### Easy re-typing with designated initializers

01 November 09. [link] PDF version

This column is about dealing with multiple formats for the same thing. To give the simplest example, consider a plain old list of numbers. The raw representation is an array, where the numbers are a sequence in memory. But then you don't know how long the thing is, so you need to also have a note somewhere as to its size. Maybe you want to name it, or treat it like 2-D matrix. Next thing you know, you've got a long list of extra data taped to that simple list.

Now you've got design problems. In terms of the systems I work with,
you've got several levels of intent and complexity, including the simple
`double *`, the `gsl_vector*`, the `gsl_matrix*`, and the
`apop_data*` structures, any of which could be used to represent a
few numbers.

These different structures aren't just there for fun: a scalar doesn't necessarily behave like a 1×1 matrix or a one-unit vector.

- a scalar times a
*N*×1 column vector is usually read to produce a scaled*N*×1 vector. - A 1×1 matrix ⋅ a
*N*-unit vector is a similar scaling operation, but here we'll have to assume that the vector is a row vector, and the output will be either a 1×N matrix or a*N*-element vector understood to be a row, depending on custom. - A vector dot a vector is usually taken to mean a row vector
*x*dot a column vector*y*, producing*x*_{1}*y*_{1}+*x*_{2}*y*_{2}+ ... +*x*_{n}*y*_{n}. But a vector of length one doesn't match dimensions with a vector of length*N*> 1, so in this case we'd just throw an error.

There are already a lot of subtleties, like whether we want to be explicit about whether a vector is a row or a column, or just assume that it'll do whatever is needed to conform, or whether the output wants to be a scalar, vector, or matrix.

###### Dealing with complexity

These different, sort of overlapping types are necessary, but they inevitably add complexity to the system. There are some methods for dealing with these different types, all of which have their benefits and bugs.
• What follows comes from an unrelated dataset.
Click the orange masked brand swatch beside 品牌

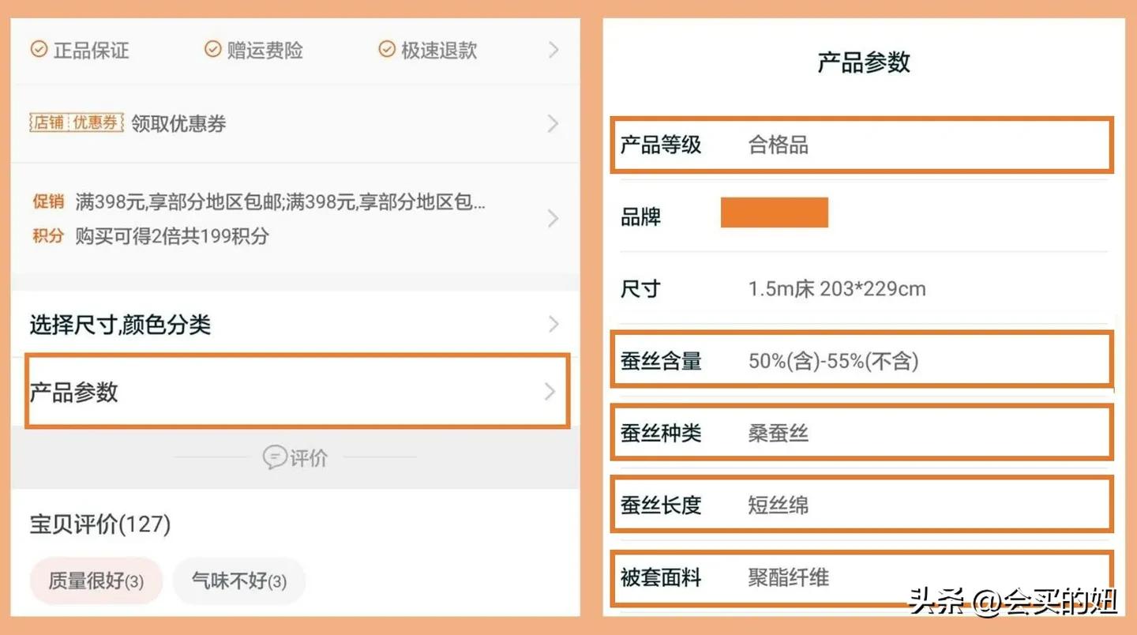[775, 212]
- Just make everything the most inclusive structure. Pros: users don't
have to think: everything is a named
*N*-dimensional frame of long long double-precision floating-point numbers, labeled with arbitrary-length strings, and there's no need to worry about sub-types and such. Cons: writing down the number 14 is now a massive production. Now you couldn't distinguish a scalar from a 1×1 matrix if you wanted to. - Overload functions, so a function can take any representation of a
list of numbers as input, and handles the differences internally. This
gives surface ease, because the function user usually doesn't
have to think too hard about types. But if it's a
`double*`you still need to remember to send in an extra length parameter, and it's hard to encode the above scalar/vector/matrix subtleties into such a system, because you're never quite sure how a function will read your inputs. The bugs produced by subtle differences like these are, in my experience, among the most difficult to debug. - Have the user do the type-casting between things: pulling smaller elements out of the larger structs, and building purpose-built parent structures to wrap the smaller stuff. Cons: you need to know the structures, and have to do the work of explicitly stating things. Pros: the process of subsetting takes zero computer time, and the process of wrapping is not necessarily annoying, as discussed below.
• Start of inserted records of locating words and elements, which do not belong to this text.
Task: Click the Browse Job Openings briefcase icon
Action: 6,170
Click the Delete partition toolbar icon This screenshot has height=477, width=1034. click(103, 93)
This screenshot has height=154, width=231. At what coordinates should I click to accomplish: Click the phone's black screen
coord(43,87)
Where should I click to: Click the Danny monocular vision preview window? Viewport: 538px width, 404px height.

None of these methods are ideal, and which devil you choose is a matter of local considerations, practical issues, and personal taste. I gravitate toward the third, wherein the user is expected to know the darn underlying hierarchy of types, and deal accordingly. Why? Because I've found that systems that hide that hierarchy from you do a lousy job of it. In case this essay isn't long enough, have a look at this essay on the law of leaky abstractions, which explains that you can get away with not explicitly acknowledging the different types for a while, but eventually you're going to have to confront the differences. With good technique, it's not hard to switch types on the fly.

**Figure One:** The `double*` to `gsl_matrix/_vector` to `apop_data` hierarchy.

###### Making it easy

Getting elements out of a structure is pretty easy: just point to it.
Because you can have multiple pointers pointing to the same thing, it's
easy to rename something that is deeply nested inside the hierarchy.
E.g., an `apop_model` (which would float above the type diagram above) holds
parameters in an `apop_data` set, which holds a `gsl_vector`,
which holds a list of `double`s. So:

double *list = my_model->parameters->vector->data; do_something(list); do_more(list[3]);

Since the new name is just a spare pointer to the same data, all changes to the data (without moving the pointers themselves) happen as expected, you didn't copy any data, and you don't have to free anything at the end. Clean and simple.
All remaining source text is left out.